(Dataset entries)
******
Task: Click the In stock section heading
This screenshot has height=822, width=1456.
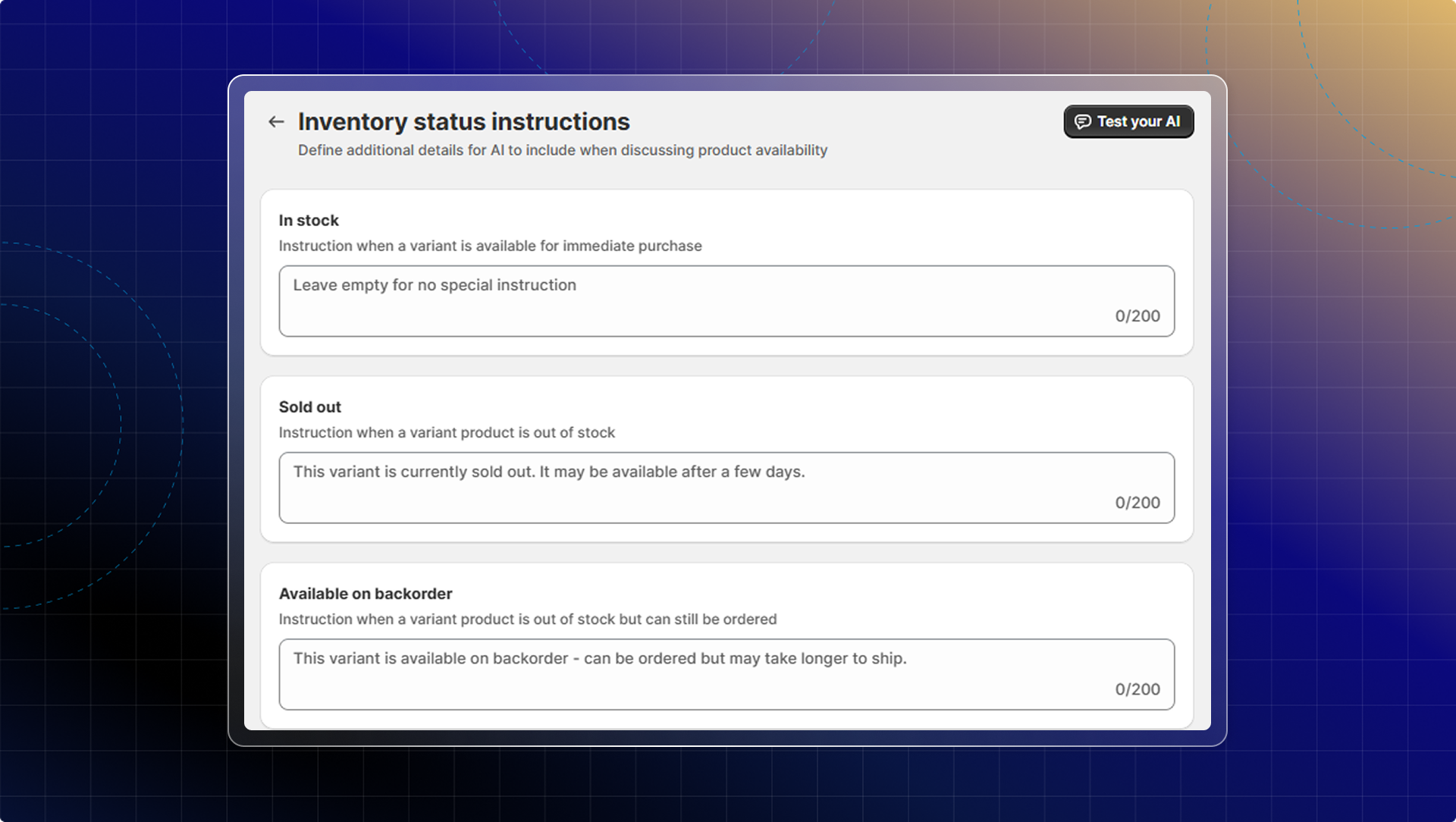Action: pos(309,221)
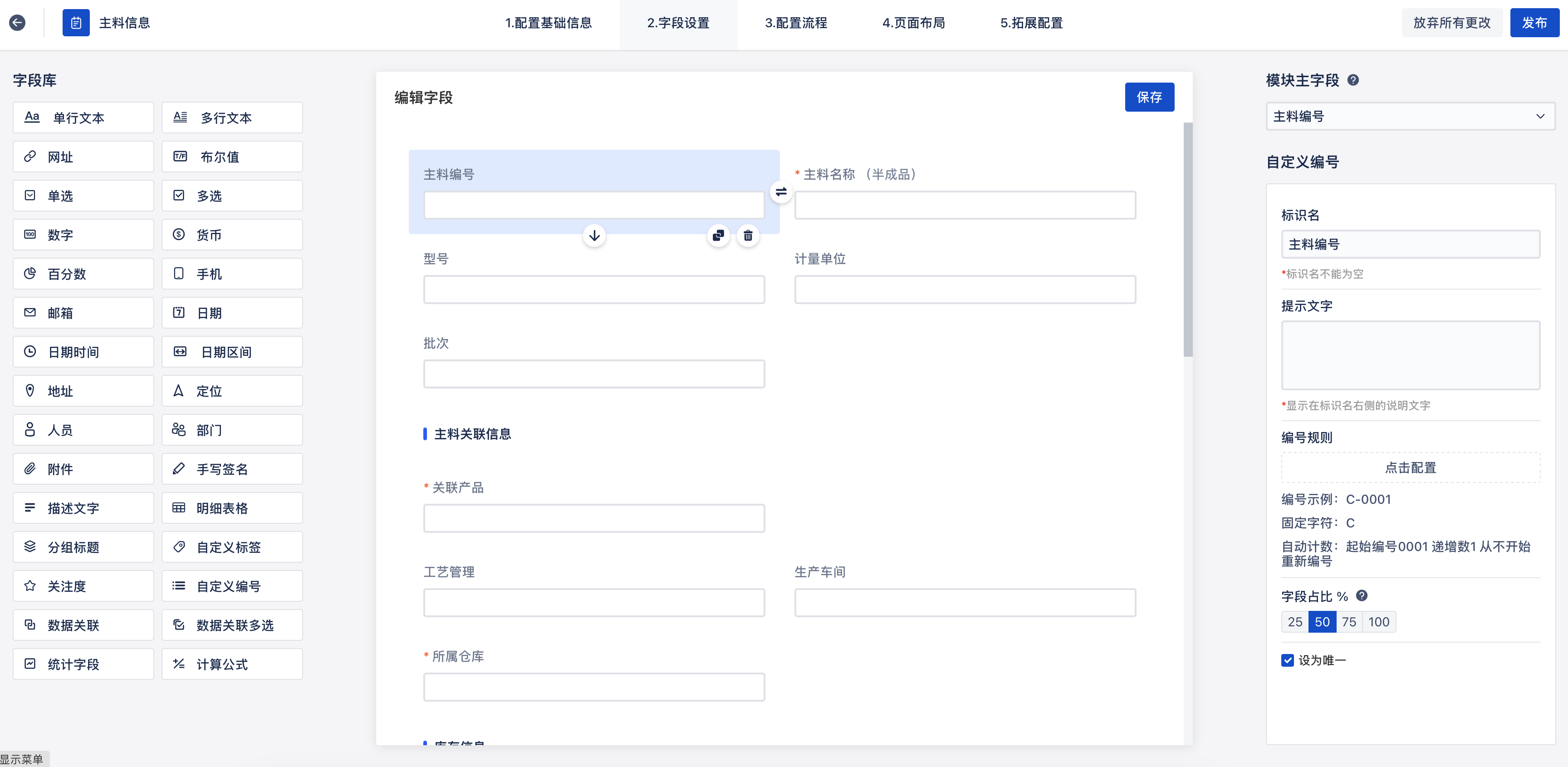Click the duplicate field icon on 主料编号
The height and width of the screenshot is (767, 1568).
pyautogui.click(x=718, y=236)
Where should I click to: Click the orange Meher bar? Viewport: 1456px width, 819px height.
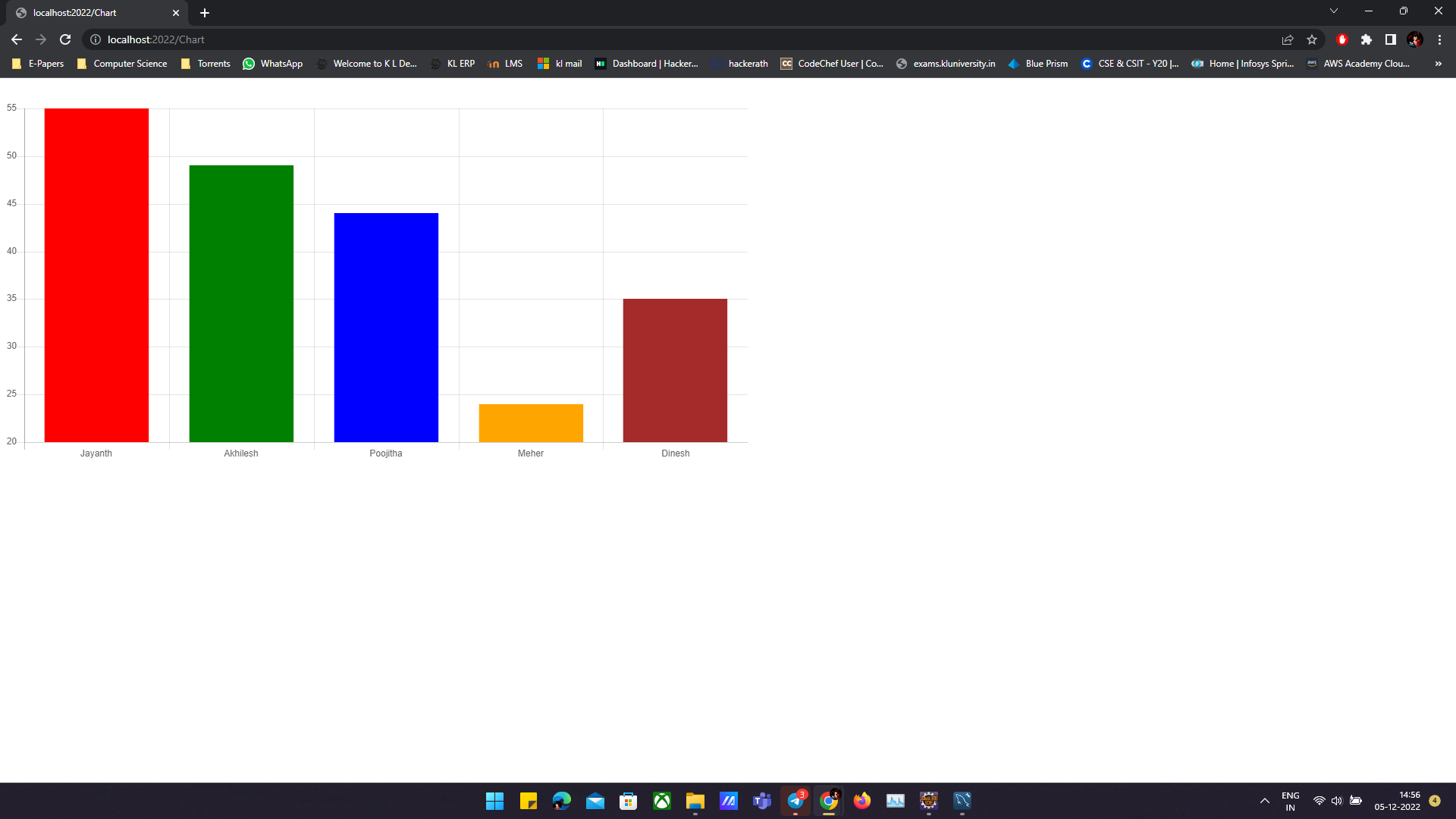tap(531, 422)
******
TASK DIRECTIONS | When you find the line that contains "Where should I", retype it and every line after it through the end of the data above, exactly, with no pictures.

RESPONSE BOX |
Where should I click to: Click the orange Meher bar? Viewport: 1456px width, 819px height.
tap(531, 422)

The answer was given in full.